### [Your instructions]
Set down the data that follows again, exactly as written.

======== Input records

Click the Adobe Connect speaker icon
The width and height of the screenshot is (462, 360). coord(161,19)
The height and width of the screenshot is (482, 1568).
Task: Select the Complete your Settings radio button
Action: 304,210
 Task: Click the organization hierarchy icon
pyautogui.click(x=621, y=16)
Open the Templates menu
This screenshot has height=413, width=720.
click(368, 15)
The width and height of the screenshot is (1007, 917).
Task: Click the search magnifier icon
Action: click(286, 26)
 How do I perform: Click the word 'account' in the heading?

================

### [Your solution]
Click the Adobe Connect speaker icon
The width and height of the screenshot is (462, 360). coord(161,19)
The height and width of the screenshot is (482, 1568).
Task: Select the Complete your Settings radio button
Action: 304,210
 Task: Click the organization hierarchy icon
pyautogui.click(x=621, y=16)
Open the Templates menu
This screenshot has height=413, width=720.
click(368, 15)
The width and height of the screenshot is (1007, 917).
Task: Click the search magnifier icon
Action: click(286, 26)
 How do I perform: Click the word 'account' in the heading?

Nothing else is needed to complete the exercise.